Zhang Junsheng, director of the WTO Research Institute at the University of International Business and Economics, said it was still an open question as to whether the agreement could reduce import prices in China.
"In the first place, the deal is not yet settled, as the agreement contains no legal obligations," he said.
"Even if the JV does come into being, whether the price will be favorable to China depends on whether Chinalco can have a say in determining the price," he said.
Chinalco will invest 1.35 billion U.S. dollars for 44.65 percent of the JV, and Rio Tinto will hold 50.35 percent, while the other 5 percent will go to a third financial company, according to the agreement.

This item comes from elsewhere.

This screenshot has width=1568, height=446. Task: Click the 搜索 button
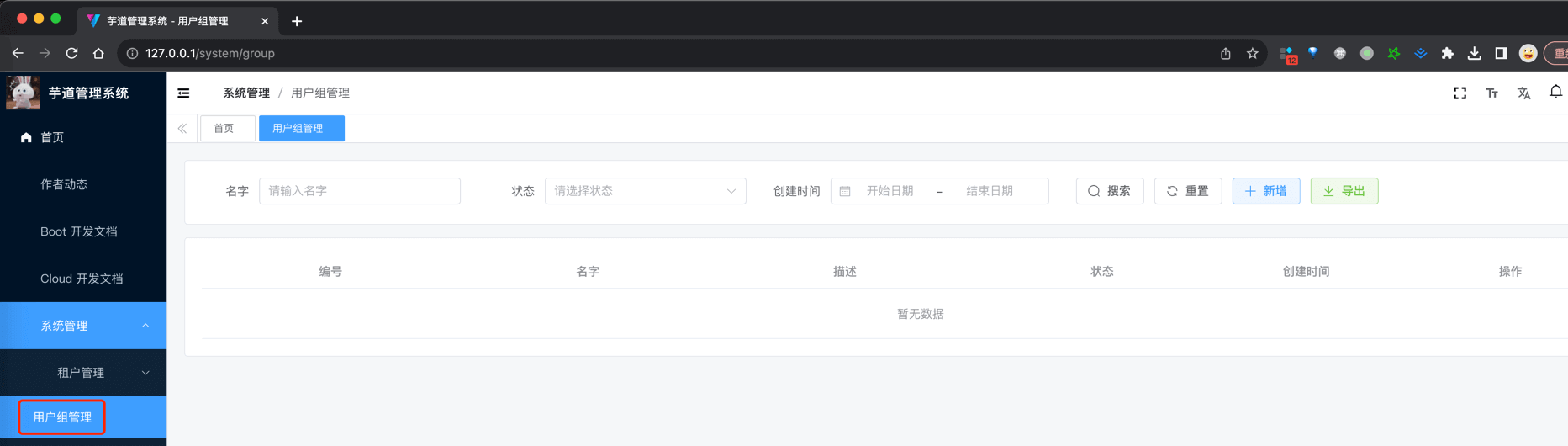coord(1109,191)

"I will not feel optimistic about the agreement until I see the JV founded and cheap iron is imported into China, or Chinalco develops the mine itself," he said.

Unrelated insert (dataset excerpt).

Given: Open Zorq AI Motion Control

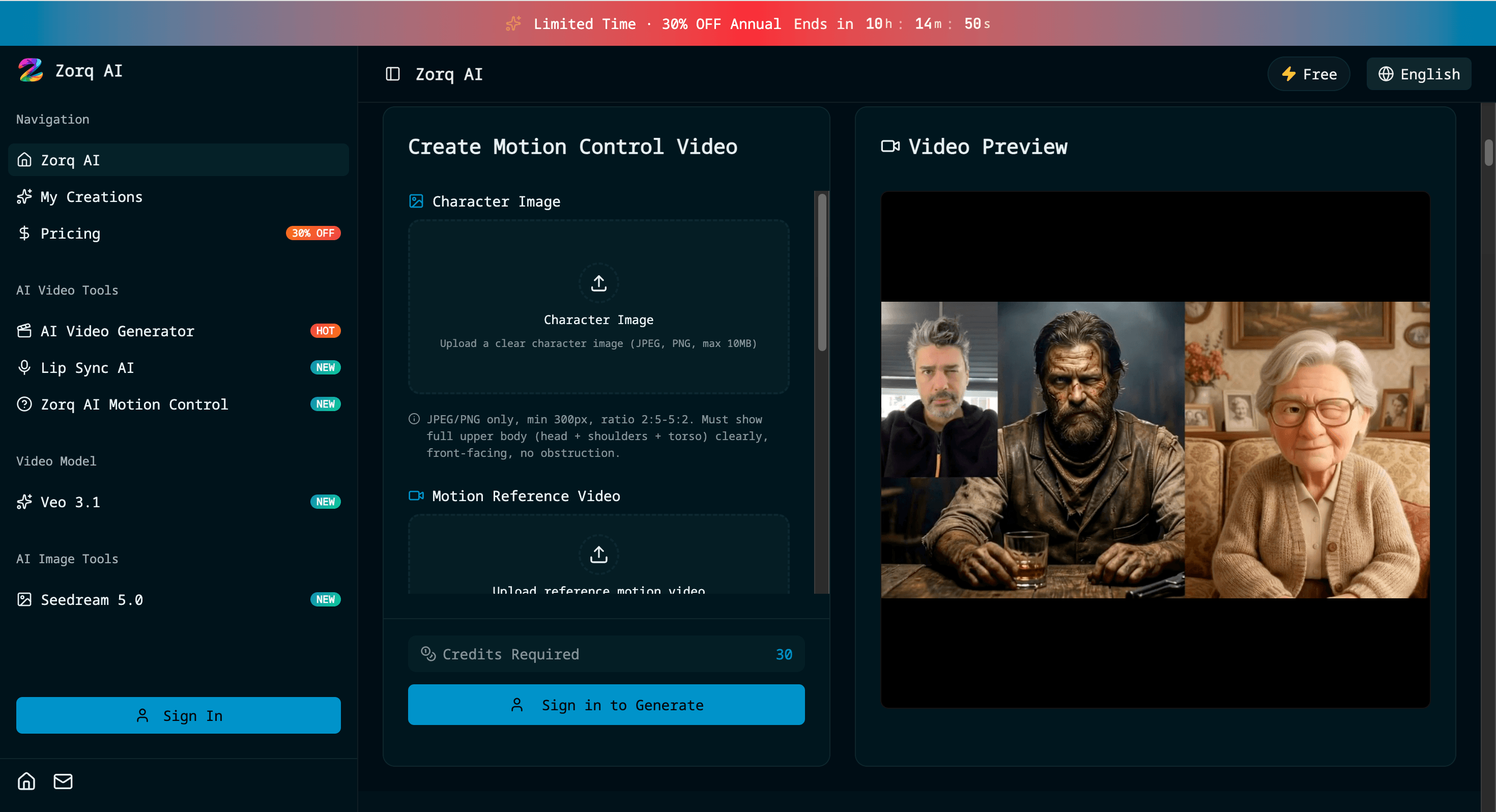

Zhang Lin, an analyst with Lange steel, an online steel information service, said the deal, even if struck, would have little influence on current costs of steel makers, though it could cut prices in the future.
"As far as I know, the JV will not go into operation before 2013, so the current iron price will not be much affected."
Since Chinese steel manufacturers imported iron ore at spot prices rather than futures prices, their present costs would not fall much, she said.
However, in operation, the project could relieve the iron ore shortage that many steel makers faced, she said.
"The annual import of 70 million tonnes of iron ore can make about 45 million tonnes of steel, which exceeds the annual output of Hebei Iron and Steel Group, China's largest, and the world's second largest steel maker in terms of annual output," she said.
Hu Kai, an analyst with Umetal, another online steel information provider, was optimistic about the joint venture.
"If the agreement is implemented, I think the iron price, followed by the steel price, will drop, as expectations of an increase in supply could influence spot prices, though it is impossible to predict how much the price would drop," he said.
The expected annual output of the mine accounted for more than a tenth of China's iron ore imports, he said. Customs data showed that last year the country imported 628 million tonnes of iron ore.
Cooperation with Rio Tinto in overseas mining was a good choice for Chinese companies, as the giant iron supplier had advanced mining technology and management that Chinese counterparts lacked, Hu said.
"But of course, nothing will happen if the non-binding agreement remains non-binding," he said.
Last year Rio Tinto rejected Chinalco's offer to buy 19.5 billion U.S. dollars worth of shares.